Start to finish, return the listing below exactly, pictures excluded.

^^^^^^^^

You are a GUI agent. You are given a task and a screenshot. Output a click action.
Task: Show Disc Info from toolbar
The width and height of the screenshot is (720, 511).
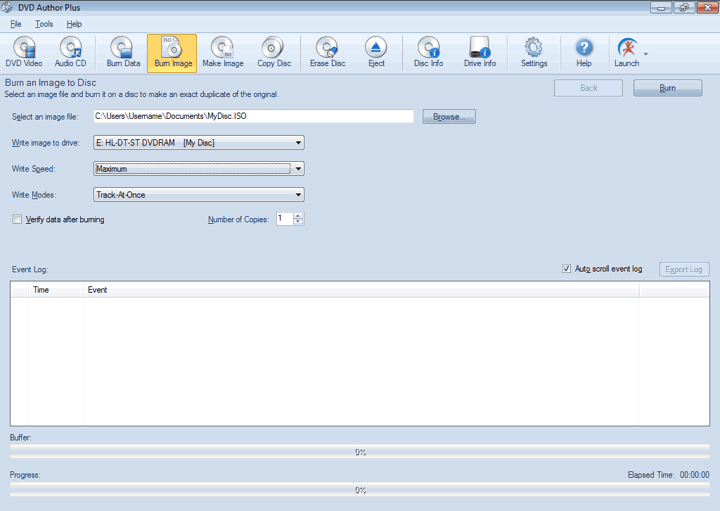tap(428, 52)
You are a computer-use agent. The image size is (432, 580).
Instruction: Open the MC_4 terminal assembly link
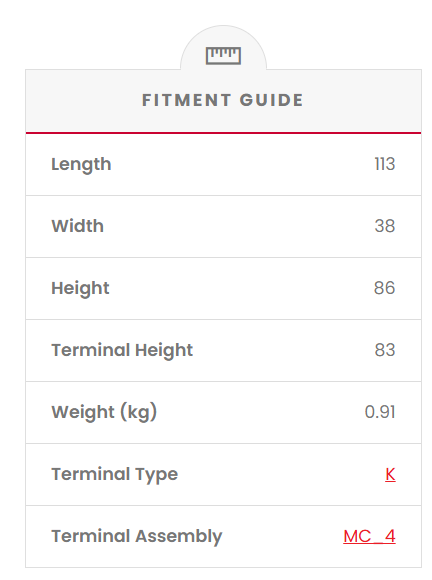(369, 536)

^^^^^^^^

TASK RESULT
You are a GUI agent. You are given a task and a screenshot. Output a click action.
Task: Show Disc Info from toolbar
The width and height of the screenshot is (720, 511).
tap(428, 52)
You are a computer-use agent. The image size is (432, 580).
Instruction: Open the MC_4 terminal assembly link
(369, 536)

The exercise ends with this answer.